Caregiver stole $40,000 in rings off dementia patients’ fingers as they slept, Tacoma police say

By Kenny Ocker

June 26, 2018

A caregiver at a Tacoma nursing home for memory loss patients stole more than $40,000 in rings from residents’ fingers as they slept, Pierce County prosecutors allege.

The 34-year-old was charged Monday in Superior Court with three counts of first-degree theft from a vulnerable adult, four counts of second-degree theft and two counts of first-degree trafficking in stolen property. Arraignment is set for July 9.

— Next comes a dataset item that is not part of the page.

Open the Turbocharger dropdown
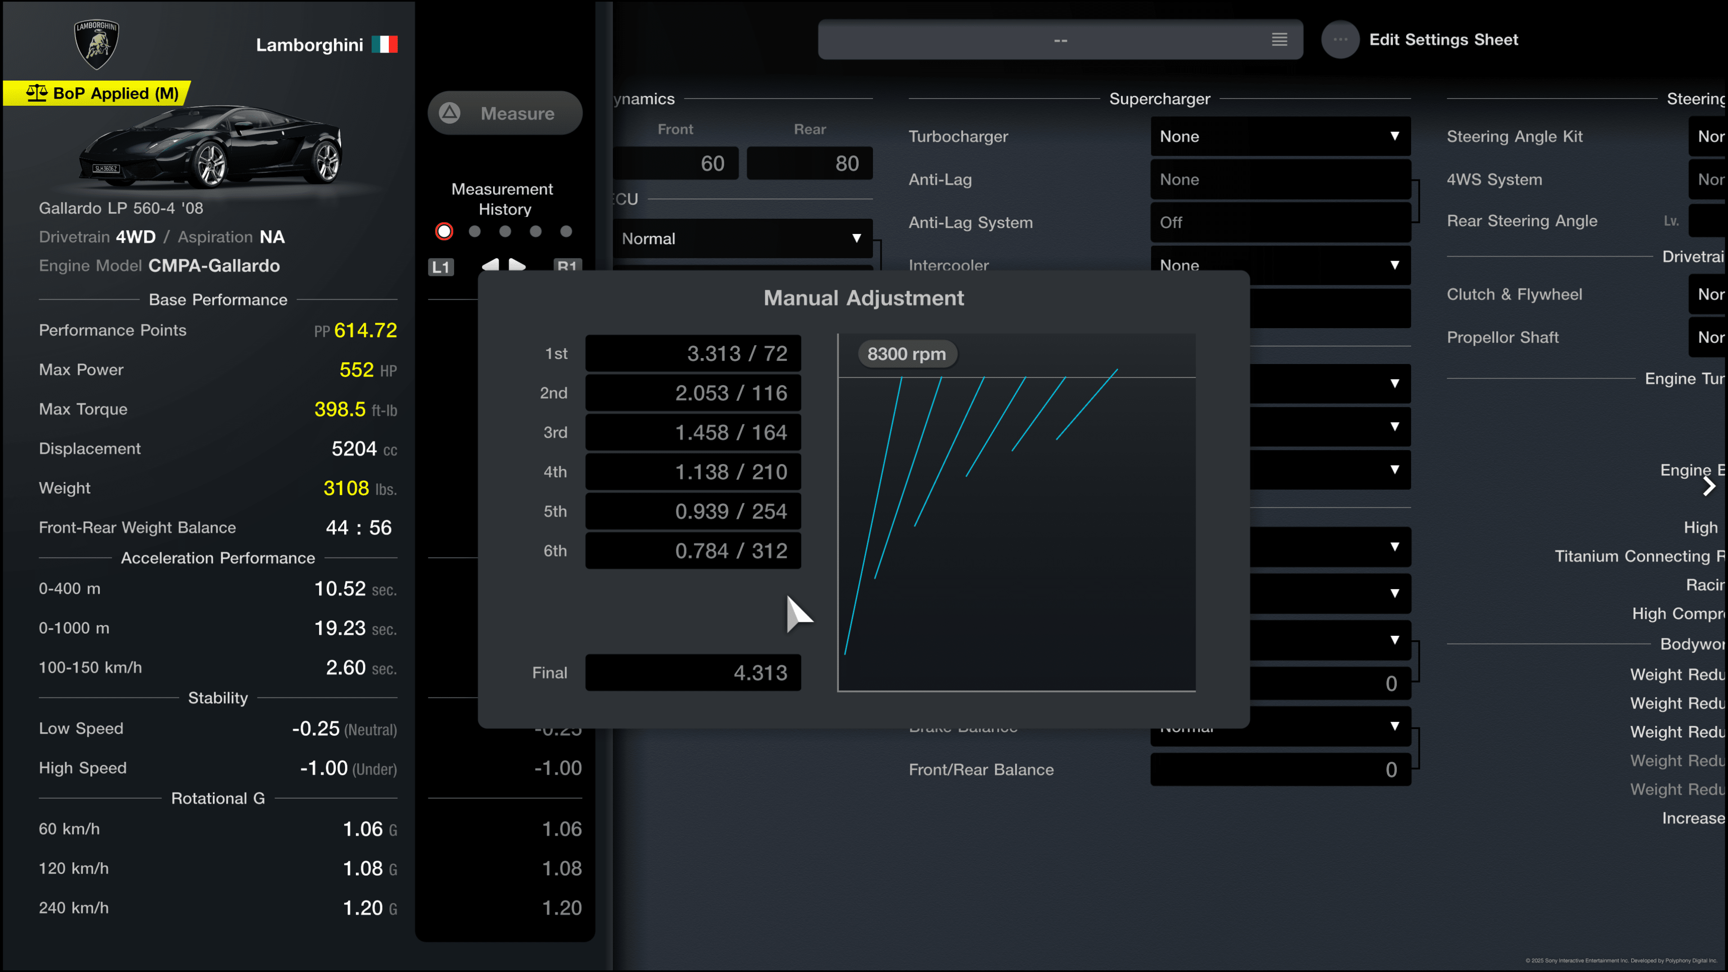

According to charging documents:

Employees at the memory care center in the 6000 block of North Highlands Parkway began to receive complaints last year from family members that patients were missing rings from their fingers while they were asleep. The victims all had dementia, so they could not say what happened.

The manager of the care facility contacted Tacoma police Nov. 8 and passed along the results of an internal investigation.

A day before, three residents were missing rings — one missing three worth $9,000, another missing a diamond ring worth $12,000 and one missing a diamond ring worth $14,000.

On three days in late October, three other patients’ rings — worth about $4,500 — were reported missing.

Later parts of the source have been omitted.